[Collected data]
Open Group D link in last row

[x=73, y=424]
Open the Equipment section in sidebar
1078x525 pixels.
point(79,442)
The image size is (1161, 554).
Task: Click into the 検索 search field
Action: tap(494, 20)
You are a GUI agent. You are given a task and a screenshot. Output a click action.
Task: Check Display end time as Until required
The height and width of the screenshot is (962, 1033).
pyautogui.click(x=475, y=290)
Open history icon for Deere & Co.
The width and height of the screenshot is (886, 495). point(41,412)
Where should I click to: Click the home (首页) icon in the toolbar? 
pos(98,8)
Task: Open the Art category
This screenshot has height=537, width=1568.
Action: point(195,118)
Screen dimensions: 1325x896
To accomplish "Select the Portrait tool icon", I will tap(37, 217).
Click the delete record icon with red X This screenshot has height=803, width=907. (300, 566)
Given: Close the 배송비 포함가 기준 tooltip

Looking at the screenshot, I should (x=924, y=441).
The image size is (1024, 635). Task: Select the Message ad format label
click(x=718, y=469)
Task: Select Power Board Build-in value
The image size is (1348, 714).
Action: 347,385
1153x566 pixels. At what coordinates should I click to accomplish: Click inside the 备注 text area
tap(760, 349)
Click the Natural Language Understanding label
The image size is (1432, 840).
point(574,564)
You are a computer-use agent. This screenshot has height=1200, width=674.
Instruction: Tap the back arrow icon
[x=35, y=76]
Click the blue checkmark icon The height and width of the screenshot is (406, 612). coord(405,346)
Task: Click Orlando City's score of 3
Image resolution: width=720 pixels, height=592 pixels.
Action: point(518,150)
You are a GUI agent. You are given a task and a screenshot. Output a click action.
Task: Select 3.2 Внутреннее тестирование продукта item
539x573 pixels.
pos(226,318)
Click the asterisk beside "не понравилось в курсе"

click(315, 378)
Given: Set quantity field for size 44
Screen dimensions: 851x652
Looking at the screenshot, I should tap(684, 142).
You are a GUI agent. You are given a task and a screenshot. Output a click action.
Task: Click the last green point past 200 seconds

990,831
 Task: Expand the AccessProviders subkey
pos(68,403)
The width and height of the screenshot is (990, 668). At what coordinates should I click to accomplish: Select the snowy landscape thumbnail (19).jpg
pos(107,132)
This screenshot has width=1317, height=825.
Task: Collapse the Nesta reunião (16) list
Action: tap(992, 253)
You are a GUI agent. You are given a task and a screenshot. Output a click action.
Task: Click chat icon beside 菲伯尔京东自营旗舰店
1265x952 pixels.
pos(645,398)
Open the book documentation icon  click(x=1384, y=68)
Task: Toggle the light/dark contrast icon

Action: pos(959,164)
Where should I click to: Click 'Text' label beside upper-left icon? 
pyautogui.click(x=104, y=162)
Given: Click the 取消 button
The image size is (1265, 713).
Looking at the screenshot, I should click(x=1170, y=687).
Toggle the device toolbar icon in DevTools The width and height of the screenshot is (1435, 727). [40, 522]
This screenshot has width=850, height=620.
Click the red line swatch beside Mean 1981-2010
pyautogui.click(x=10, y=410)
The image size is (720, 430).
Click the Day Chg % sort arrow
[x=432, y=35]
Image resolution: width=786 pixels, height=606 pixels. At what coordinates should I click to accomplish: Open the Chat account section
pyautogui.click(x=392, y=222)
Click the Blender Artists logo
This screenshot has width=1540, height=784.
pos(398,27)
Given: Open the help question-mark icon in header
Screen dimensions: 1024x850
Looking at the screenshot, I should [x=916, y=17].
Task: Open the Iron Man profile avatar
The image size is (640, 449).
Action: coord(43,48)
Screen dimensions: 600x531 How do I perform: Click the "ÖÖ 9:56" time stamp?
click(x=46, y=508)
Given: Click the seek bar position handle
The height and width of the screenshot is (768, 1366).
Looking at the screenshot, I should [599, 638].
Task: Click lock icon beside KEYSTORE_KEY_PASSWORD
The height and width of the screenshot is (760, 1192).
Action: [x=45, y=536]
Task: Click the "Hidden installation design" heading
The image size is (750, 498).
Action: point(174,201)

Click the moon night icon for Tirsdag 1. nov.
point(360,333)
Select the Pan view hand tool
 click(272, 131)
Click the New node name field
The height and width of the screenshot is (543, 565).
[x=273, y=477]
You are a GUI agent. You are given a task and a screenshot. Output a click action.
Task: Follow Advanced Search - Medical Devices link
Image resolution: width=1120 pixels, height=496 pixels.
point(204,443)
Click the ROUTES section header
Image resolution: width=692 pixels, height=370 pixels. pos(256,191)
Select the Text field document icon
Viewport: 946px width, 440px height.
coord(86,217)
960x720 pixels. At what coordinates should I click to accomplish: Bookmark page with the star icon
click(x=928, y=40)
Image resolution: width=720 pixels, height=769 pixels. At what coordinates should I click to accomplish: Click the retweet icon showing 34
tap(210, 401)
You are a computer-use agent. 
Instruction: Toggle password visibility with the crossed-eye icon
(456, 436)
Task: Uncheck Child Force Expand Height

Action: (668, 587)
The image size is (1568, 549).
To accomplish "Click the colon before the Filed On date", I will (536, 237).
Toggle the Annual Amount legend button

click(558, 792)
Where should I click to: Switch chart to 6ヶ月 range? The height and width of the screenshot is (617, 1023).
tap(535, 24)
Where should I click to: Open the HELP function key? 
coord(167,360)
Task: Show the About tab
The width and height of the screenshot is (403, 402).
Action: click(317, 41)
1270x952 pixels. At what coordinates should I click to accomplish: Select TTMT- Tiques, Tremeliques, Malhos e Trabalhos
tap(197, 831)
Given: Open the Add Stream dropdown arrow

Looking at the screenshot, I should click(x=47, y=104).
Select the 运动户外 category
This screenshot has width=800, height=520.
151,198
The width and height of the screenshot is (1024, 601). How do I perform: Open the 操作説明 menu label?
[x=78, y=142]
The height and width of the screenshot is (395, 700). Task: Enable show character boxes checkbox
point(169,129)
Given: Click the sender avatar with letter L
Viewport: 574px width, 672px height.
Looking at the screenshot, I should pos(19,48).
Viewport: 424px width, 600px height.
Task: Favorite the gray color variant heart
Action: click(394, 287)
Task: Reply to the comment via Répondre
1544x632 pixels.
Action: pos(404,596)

## What is expected
Pull out every line holding "avatar" from the records above, and copy it.

## Exercise solution
Task: Open the Iron Man profile avatar
Given: Click the sender avatar with letter L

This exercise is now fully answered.